**Task to carry out**
In every one of these rows, swap "At what coordinates should I click to accomplish" for "Which point should I click to do this" and leave everything else as it is. Don't include the pictures in your answer.

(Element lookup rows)
Begin

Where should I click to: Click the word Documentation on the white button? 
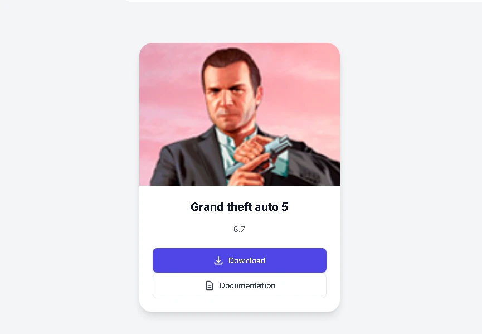coord(247,285)
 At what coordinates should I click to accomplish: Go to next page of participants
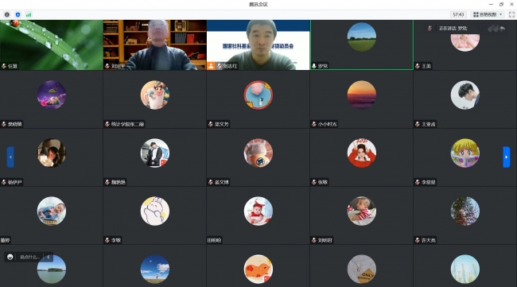pos(507,157)
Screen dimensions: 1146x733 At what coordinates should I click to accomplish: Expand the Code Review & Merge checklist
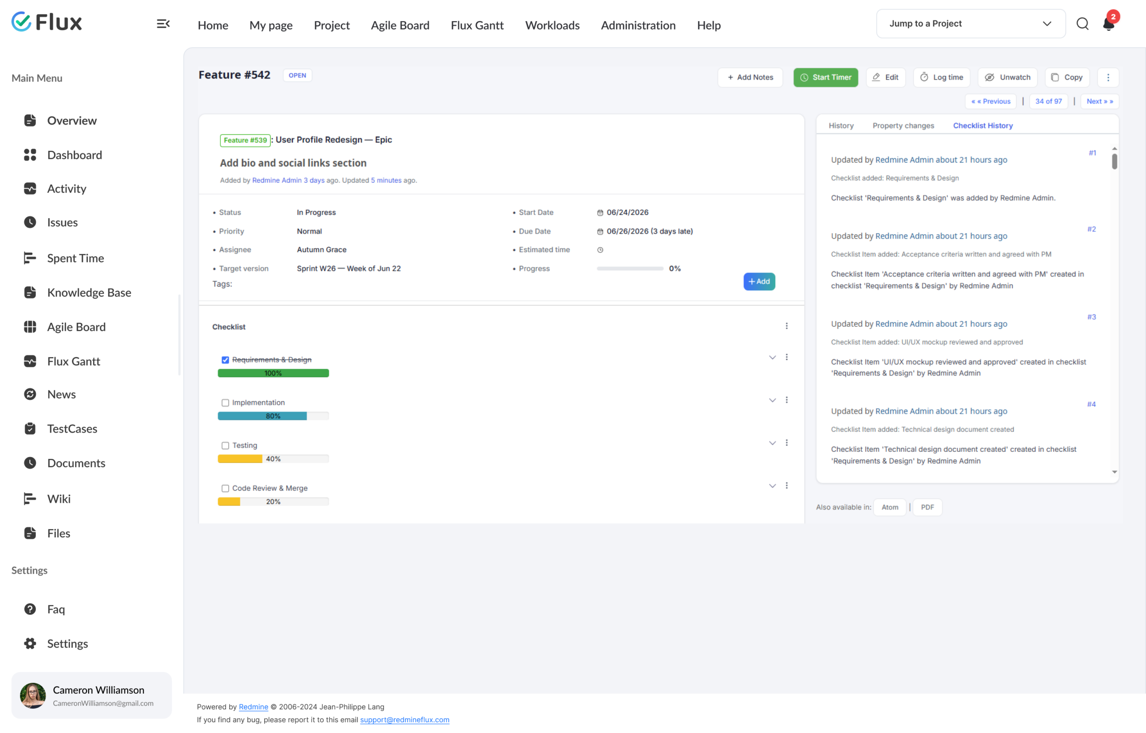pos(772,485)
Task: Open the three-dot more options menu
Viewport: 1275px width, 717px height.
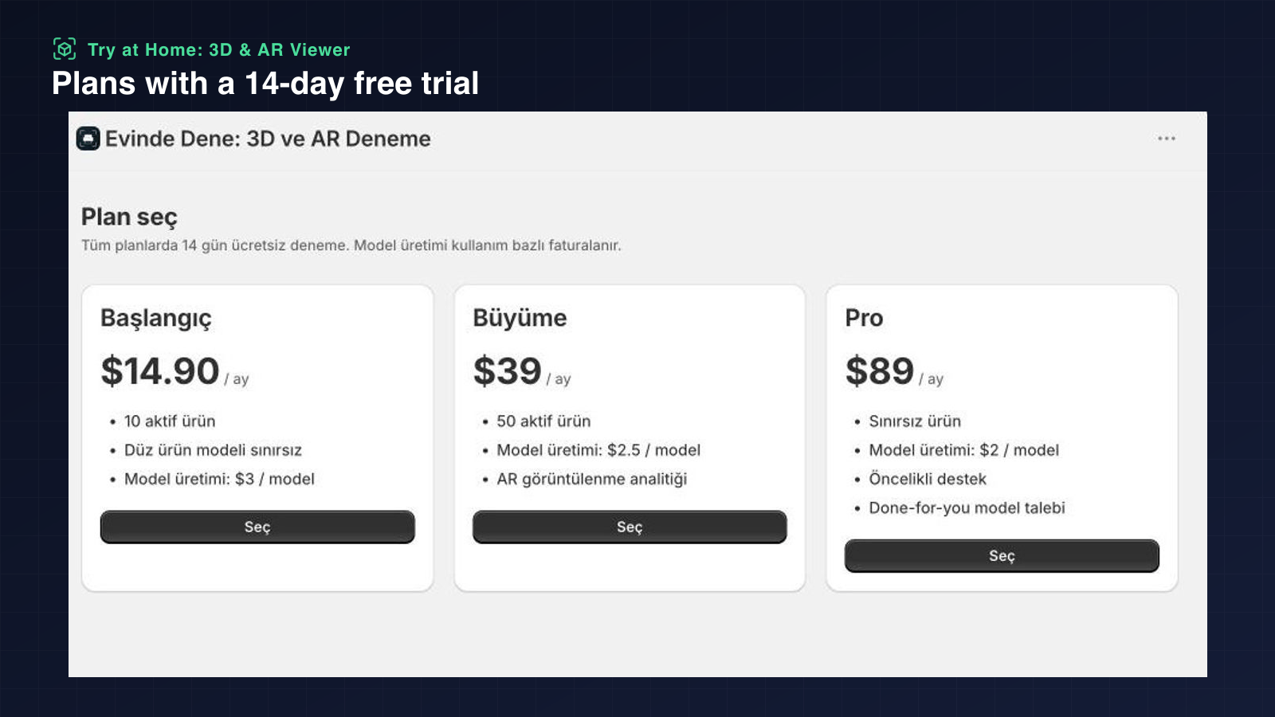Action: click(1167, 139)
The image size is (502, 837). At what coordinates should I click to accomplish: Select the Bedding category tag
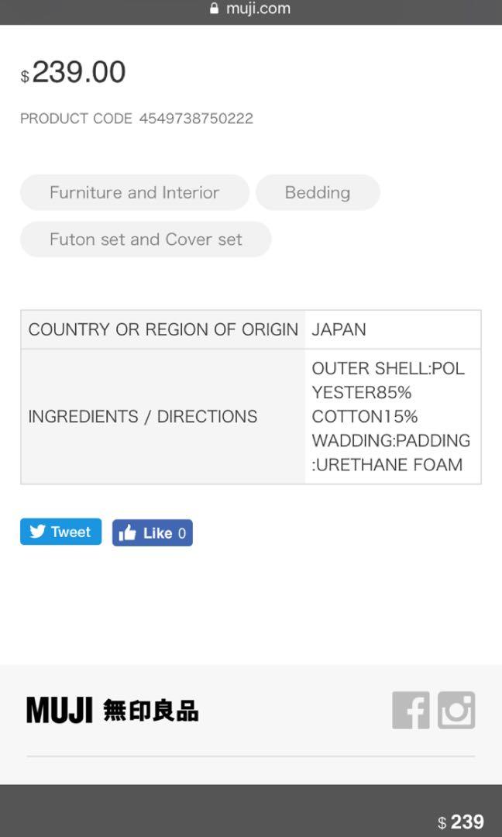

End

**Answer to the exercise**
Where should I click to: Click the word Documentation on the white button? 
coord(247,285)
 Which point should I click to do this: Go to next page of participants
pos(507,157)
Screen dimensions: 1146x733 Which point should I click to do this: Expand the Code Review & Merge checklist
pos(772,485)
Task: Open the three-dot more options menu
Viewport: 1275px width, 717px height.
Action: click(1167, 139)
The image size is (502, 837). Which point should I click to do this: Select the Bedding category tag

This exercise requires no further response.